= Objective =
Please replace "scroll-up arrow" with "scroll-down arrow" in the rows below and give only these rows back, unchanged otherwise: begin at the row that has "At what coordinates" and stop after the row that has "coord(833,38)".

= Given records =
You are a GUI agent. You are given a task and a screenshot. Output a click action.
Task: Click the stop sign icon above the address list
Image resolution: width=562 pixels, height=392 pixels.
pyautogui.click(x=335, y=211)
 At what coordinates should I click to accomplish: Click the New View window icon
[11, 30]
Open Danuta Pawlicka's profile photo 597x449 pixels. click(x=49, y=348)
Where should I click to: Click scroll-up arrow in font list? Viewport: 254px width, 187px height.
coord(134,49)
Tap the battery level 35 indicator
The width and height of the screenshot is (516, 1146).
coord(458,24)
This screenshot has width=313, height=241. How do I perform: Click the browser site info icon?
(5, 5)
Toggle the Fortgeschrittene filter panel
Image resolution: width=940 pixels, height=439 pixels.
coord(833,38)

...

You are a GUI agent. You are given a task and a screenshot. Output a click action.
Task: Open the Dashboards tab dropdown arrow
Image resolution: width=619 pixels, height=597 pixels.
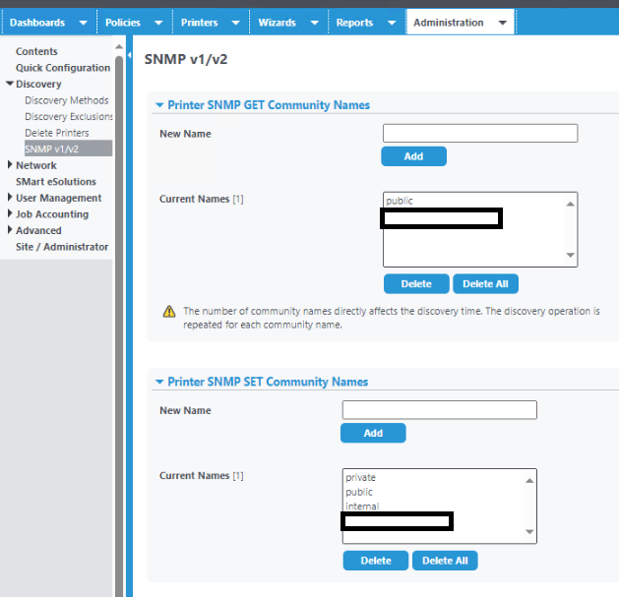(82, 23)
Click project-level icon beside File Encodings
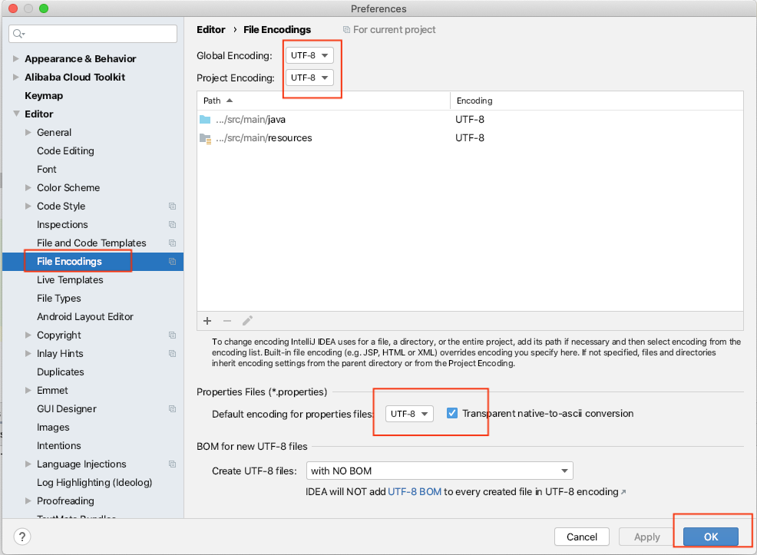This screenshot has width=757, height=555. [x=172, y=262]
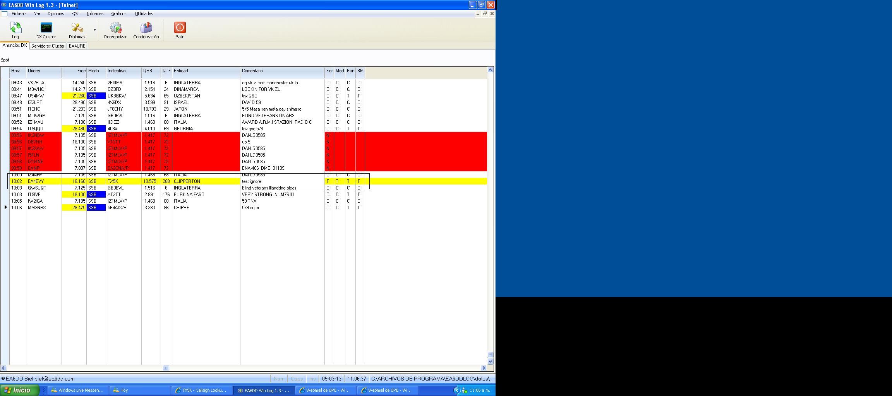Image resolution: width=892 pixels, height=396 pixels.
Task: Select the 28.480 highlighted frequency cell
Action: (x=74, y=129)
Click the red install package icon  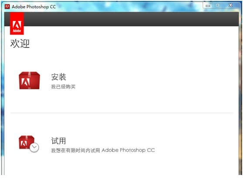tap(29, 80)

---

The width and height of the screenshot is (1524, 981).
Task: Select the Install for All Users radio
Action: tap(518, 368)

= Answer to this task =
 At what coordinates should I click to accomplish: Click the New View window icon
[11, 30]
Open Danuta Pawlicka's profile photo 597x449 pixels. click(x=49, y=348)
Where should I click to: Click scroll-down arrow in font list? Viewport: 254px width, 187px height.
coord(134,49)
Tap the battery level 35 indicator
The width and height of the screenshot is (516, 1146).
coord(458,24)
This screenshot has width=313, height=241. How do I perform: Click the browser site info icon?
(5, 5)
Toggle the Fortgeschrittene filter panel
Image resolution: width=940 pixels, height=439 pixels.
coord(833,38)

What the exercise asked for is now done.